Much of the steel in use today in the United States was developed within the last 20-25 years, which previously presented challenges for standardizing derivatives contracts to be launched and adopted, according to Sean Kessler, a director at Flack Global Metals.

“We’re past that now,” Kessler said, but ingrained habits still linger. “There needs to be some recognition that doing things the way they’ve always been done is not always the best way things should be done.”

Deal pointed out that there was a “frequent” expectation from some market participants that they needed an exchange contract to match the exact product they want to hedge.
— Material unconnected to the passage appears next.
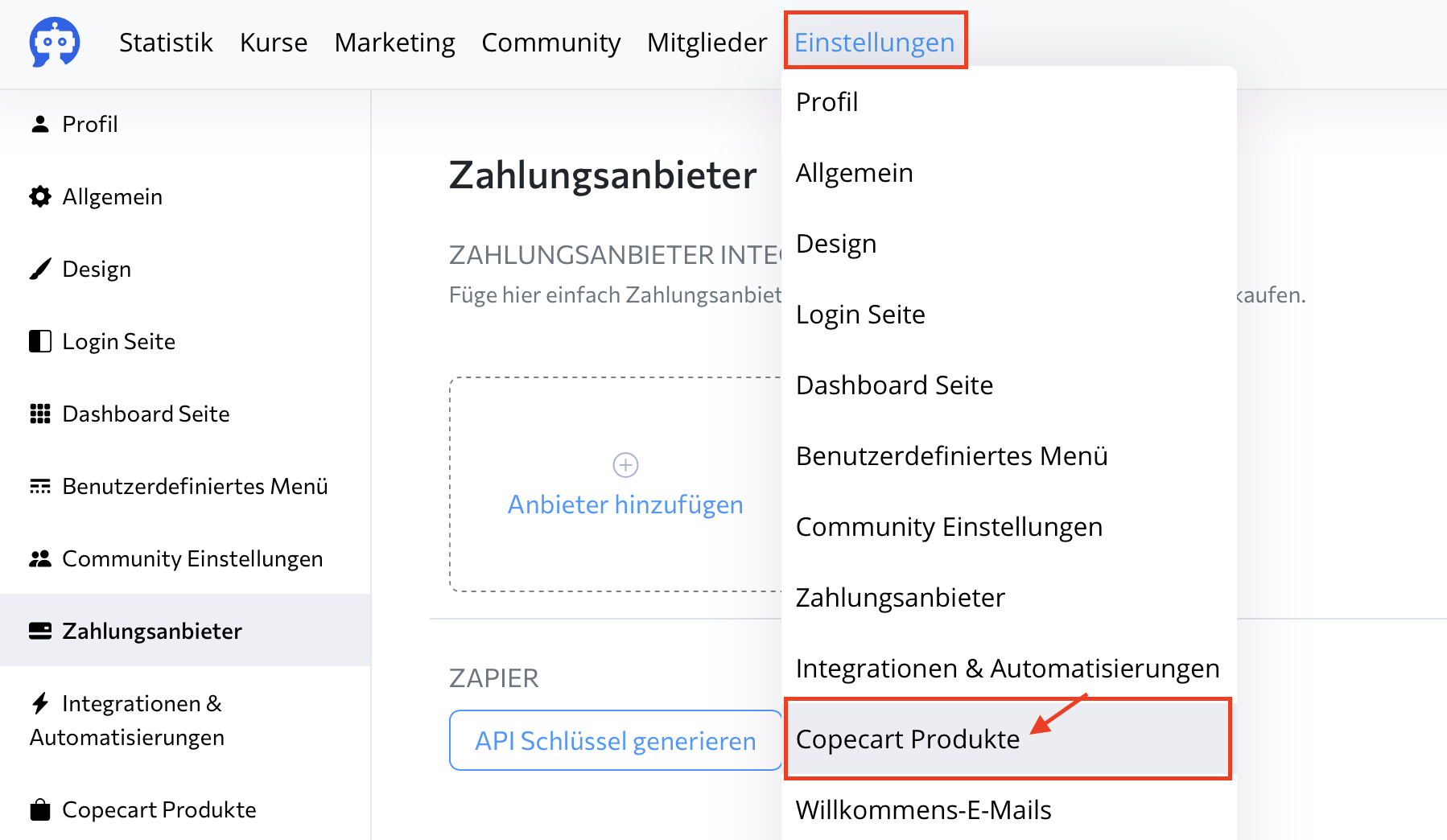Open Marketing navigation item
1447x840 pixels.
coord(394,42)
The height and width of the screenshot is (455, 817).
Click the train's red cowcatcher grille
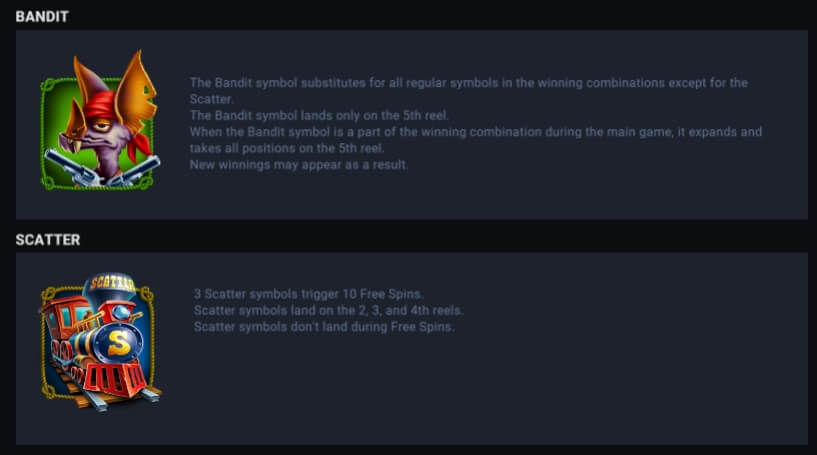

But this is a mistake, he said.

“Other markets have actually built liquidity around very standardized, widely used benchmarks,” he said, citing iron ore as a prime example. “Despite the fact that there are dozens of grades of iron ore and producers around the world, the global community trading iron ore decided to focus on two – 62% Fe and 65% Fe – and normalize the differential between the products they’re holding,” he said.

Seaborne iron ore 62-65% Fe spreads are narrowing thanks to stronger preference for mid-grade fines and stable demand from buyers, which was reflected in exchange data this week, according to market participants.

“There are some very simple calculations that everyone who [buys or sells steel] can use to normalize,” Deal said, in reference to several existing US-based steel and ferrous scrap contracts currently listed by exchanges.

Steel market participants do have some legitimate concerns about hedging, countered Andrew Lichter, vice president of corporate strategy and development at Mobius.

“There are a lot of reasons out there that people aren’t involved – some make sense and some don’t,” Lichter said. “Everyone is looking very logically at the impact of margining and liquidity, which is a significant risk that hedging entails. There are ways you can mitigate that – you can go direct, you can use options, there are different structures you can put in place.”

“Frankly, the people responsible for educating [the market] historically have not addressed this as well,” he added.

Hedging alleviates significant day-to-day concerns about market volatility and frees up time, according to Kessler.

“It frees us up to focus on our business’s core competencies, such as providing good customer service and delivering product on time, and doing other things that increase margins and improve returns on invested capital,” he said.

The CME Group’s busheling scrap futures are settled against Fastmarkets’ steel scrap No1 busheling, index, delivered Midwest mill, which was at $705.08 per gross ton on May 10, down by 9.45% from $778.65 per gross ton on April 11.

Everyone is looking very logically at the impact of margining and liquidity, which is a significant risk that hedging entails. There are ways you can mitigate that – you can go direct, you can use options, there are different structures you can put in place.